Yet, according to a Medecins Sans Frontieres (MSF) report, ‘Untangling the web of price reductions’, access to newer drugs is increasingly critical as the growing number of people with HIV/AIDS currently on treatment will inevitably develop resistance to first line treatments.
MSF currently provides ARV treatment for about 35 000 people in about 30 countries.
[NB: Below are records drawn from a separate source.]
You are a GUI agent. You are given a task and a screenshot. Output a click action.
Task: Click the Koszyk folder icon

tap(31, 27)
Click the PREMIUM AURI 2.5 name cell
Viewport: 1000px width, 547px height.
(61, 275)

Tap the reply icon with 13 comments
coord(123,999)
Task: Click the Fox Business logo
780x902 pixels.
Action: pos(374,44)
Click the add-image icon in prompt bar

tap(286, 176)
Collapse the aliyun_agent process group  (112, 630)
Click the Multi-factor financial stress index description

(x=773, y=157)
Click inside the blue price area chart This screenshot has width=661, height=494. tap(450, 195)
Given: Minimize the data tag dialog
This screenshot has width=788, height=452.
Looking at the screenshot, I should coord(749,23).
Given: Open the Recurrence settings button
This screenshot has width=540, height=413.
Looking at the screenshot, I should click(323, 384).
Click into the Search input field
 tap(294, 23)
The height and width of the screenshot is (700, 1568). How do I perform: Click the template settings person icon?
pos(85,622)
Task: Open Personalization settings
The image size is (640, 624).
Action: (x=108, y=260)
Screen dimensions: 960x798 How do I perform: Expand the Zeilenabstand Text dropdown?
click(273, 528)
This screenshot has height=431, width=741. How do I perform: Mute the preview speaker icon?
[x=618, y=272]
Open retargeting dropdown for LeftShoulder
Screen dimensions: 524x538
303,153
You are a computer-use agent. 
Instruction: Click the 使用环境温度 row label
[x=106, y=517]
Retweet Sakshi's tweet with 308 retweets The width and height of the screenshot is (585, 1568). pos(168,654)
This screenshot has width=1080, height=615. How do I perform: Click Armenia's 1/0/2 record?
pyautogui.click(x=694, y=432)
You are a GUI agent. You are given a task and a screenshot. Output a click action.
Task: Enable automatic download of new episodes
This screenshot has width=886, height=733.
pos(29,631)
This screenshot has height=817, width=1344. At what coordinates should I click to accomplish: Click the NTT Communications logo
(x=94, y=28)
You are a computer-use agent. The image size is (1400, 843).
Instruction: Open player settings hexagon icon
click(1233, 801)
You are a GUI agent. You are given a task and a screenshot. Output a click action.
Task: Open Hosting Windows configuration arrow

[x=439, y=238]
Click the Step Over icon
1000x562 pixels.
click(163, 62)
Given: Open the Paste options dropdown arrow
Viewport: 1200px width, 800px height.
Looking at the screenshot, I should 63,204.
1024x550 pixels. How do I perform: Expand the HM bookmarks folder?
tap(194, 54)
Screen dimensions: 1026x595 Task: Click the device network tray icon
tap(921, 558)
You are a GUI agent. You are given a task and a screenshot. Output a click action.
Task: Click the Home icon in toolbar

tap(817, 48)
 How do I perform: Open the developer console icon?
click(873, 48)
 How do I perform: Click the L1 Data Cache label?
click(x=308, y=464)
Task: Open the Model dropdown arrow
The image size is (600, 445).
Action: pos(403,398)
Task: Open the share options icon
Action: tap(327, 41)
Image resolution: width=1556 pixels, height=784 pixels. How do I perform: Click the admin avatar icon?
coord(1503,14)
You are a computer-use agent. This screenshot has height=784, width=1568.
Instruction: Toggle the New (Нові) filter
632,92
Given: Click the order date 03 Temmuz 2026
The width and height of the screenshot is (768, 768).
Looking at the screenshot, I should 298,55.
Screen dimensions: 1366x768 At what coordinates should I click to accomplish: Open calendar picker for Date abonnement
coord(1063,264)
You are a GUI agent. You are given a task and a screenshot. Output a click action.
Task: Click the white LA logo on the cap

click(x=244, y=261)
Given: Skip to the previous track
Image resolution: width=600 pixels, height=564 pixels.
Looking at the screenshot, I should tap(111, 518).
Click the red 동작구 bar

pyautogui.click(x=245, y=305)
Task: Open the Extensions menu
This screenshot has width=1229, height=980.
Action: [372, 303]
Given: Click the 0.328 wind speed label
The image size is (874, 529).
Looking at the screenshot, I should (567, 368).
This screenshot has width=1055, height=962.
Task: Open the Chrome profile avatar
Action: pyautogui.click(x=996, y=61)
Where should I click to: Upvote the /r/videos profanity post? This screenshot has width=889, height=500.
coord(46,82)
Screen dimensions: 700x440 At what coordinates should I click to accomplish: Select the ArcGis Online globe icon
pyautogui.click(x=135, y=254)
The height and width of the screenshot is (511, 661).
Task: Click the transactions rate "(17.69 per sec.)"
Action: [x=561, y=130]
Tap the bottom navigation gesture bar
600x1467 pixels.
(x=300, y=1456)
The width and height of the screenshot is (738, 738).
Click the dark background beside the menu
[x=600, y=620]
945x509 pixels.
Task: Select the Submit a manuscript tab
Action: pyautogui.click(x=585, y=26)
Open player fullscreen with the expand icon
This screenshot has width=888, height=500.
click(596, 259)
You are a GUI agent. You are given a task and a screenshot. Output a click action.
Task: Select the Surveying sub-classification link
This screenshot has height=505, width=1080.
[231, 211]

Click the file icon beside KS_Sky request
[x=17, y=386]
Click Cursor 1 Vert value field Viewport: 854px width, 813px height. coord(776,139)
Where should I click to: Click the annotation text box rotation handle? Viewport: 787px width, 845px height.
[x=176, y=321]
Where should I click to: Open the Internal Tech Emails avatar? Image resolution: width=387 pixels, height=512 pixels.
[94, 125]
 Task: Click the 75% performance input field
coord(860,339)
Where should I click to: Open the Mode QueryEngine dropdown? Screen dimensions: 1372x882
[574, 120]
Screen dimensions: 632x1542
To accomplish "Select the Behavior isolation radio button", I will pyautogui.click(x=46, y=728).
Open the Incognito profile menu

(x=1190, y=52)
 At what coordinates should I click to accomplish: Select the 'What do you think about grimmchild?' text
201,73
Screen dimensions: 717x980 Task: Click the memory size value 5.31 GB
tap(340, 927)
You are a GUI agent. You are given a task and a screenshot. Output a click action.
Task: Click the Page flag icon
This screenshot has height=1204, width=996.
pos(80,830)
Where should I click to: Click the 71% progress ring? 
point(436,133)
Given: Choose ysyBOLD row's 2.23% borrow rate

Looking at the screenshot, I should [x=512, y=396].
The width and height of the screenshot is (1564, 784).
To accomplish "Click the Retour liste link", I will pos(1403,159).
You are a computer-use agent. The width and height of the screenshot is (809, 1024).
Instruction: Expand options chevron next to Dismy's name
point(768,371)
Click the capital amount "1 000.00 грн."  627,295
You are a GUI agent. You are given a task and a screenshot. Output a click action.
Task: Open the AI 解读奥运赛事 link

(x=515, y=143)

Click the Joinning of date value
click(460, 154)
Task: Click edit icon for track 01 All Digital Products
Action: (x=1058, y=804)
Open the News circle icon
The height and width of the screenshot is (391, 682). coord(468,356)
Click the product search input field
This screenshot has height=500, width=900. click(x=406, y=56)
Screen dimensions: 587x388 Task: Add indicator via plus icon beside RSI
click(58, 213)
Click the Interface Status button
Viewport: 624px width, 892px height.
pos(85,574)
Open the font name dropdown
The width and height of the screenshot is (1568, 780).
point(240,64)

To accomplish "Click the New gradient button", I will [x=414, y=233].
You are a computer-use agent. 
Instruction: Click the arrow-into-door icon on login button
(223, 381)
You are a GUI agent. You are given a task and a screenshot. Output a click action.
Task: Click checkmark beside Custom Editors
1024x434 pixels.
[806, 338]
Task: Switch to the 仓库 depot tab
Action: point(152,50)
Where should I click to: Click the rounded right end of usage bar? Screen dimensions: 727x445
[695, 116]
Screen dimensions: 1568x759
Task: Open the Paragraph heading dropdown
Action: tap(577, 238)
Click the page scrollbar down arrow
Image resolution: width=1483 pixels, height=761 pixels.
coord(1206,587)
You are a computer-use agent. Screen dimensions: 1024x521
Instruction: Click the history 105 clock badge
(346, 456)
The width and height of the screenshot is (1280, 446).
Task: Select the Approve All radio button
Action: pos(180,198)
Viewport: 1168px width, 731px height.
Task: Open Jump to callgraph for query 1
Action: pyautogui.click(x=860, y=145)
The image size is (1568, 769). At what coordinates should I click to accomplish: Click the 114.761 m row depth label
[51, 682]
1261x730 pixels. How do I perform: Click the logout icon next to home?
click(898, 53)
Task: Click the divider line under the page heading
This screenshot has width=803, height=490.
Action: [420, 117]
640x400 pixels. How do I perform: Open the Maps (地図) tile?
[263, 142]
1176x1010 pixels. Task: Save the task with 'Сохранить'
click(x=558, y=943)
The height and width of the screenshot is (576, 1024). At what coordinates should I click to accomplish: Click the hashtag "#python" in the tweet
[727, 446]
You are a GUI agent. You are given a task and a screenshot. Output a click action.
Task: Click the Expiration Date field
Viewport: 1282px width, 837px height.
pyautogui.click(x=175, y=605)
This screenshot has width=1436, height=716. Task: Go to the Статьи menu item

Almost three out of four patients in MSF’s projects are on World Health Organisation-recommended three-in-one combination pills as first-line therapy.
‘But we are already beginning to confront the ‘second-line crisis’ that newer treatment programmes may not feel for several years,’ said Dr Felipe Garcia de la Vega, AIDS specialist with MSF’s Campaign for Access to Essential Medicines.
‘Although our clinical outcomes are good so far ‘ the average survival rate in our projects is 80% after 12 months on treatment ‘ some of our programmes have been operating for more than five years now and we are have naturally started having to switch some of our patients to second-line treatments as they have developed resistance to first-line drugs.’
Today, MSF pays less than $250 (R1 750) per person per year for WHO-prequalified first-line treatments sourced from Indian generic manufacturers.
This has only been possible because there have not been patents on pharmaceuticals in key manufacturing countries like Brazil and India, and because there has been robust generic competition.
However, Fernando Pascual, pharmacist and one of the authors of the MSF report, points out that when they switch to second-line treatments, the price increases six- to 12-fold.
‘Treating a child can be four times more expensive than treating an adult,’ Pascual said.
In South Africa, first line treatment with efavirenz is about R220 per patient per month in the public sector. Using Nevirapine instead of Efavirenz lowers the price to about R100 per month. About 70% of patients are on the Efavirenz regimen.
Second line treatment with ddI, AZT and Kaletra totals R530 per patients per month.
Marta Darder, spokesperson for the MSF project in Khayelitsha said after three years on ARVs only 12% of patients had to be shifted to second line.
‘The biggest problem on second line is the absence of competition, particularly for Kaletra (a combination of lopinavir and ritonavir),’ said Darder.
January 1st saw the implementation of the World Trade Organization’s Agreement on Trade-related Aspects of Intellectual Property Rights (TRIPS) in India, one of the main sources of generic ARVs today.
India must now recognise product patents on medicines. This may lead to there only being one producer ‘ the patent holder ‘ for newer drugs. In the absence of competition, this sole supplier can set a monopoly price.
In MSF’s AIDS projects, for instance, the number of patients taking lopinavir/ritonavir and other second-line ARVs is small, but the organisation pays exorbitant prices for the drug.
‘In Guatemala, where MSF provides ARV treatment for 1,700 people with HIV/AIDS, Abbott charges $2.66 (R18,62) per capsule,’ said Pascual.
‘Although MSF is treating just 11 patients with lopinavir/ritonavir, we pay more than $5,800 per person per year for the one drug alone.’
According to the MSF report, the current pricing system based on companies giving voluntary discounts to developing countries is not sufficient to guarantee affordability of medicines, now or in the future.
The problems with this mechanism, known as differential pricing, fall into three broad categories.
First, some single-source drugs are simply very expensive. For instance, the differential price for abacavir announced by GlaxoSmithKline is over $800 (R5 600) per patient per year in developing countries.
Second, according to MSF, prices announced by pharmaceutical companies are not available in reality because manufacturers have not registered or are not marketing their drugs in countries. This is the case not only for certain originator products in Mozambique and Cambodia but also some generics in Latin America.
Third, some companies do not offer discounts to middle-income countries.
WHO estimates that out of the 6.5 million people needing ARVs in developing countries today, approximately one million are receiving it.
Most of them are currently taking first-line treatments. But many of them will need access to second-line drugs within the next few years.
The consequences are already felt in countries like Brazil, which has been running a nationwide AIDS treatment programme since 1996: the country today spends 63% of its total AIDS drug budget on three products (Abbott’s lopinavir/ritonavir, Gilead’s tenofovir and Merck’s efavirenz).
‘It is urgent to address how high the final drug bill is in a few years’ time, and who will foot it to meet patients’ needs,’ said Garcia de la Vega.
‘G8 countries and other donors are discussing universal access to ARVs, but this will remain an impossible goal if prices continue to soar. It is vital that governments and international organisations such as WHO take and encourage immediate steps ‘ such as compulsory licensing ‘ that allow countries to make or import more affordable generic medicines,’ he said.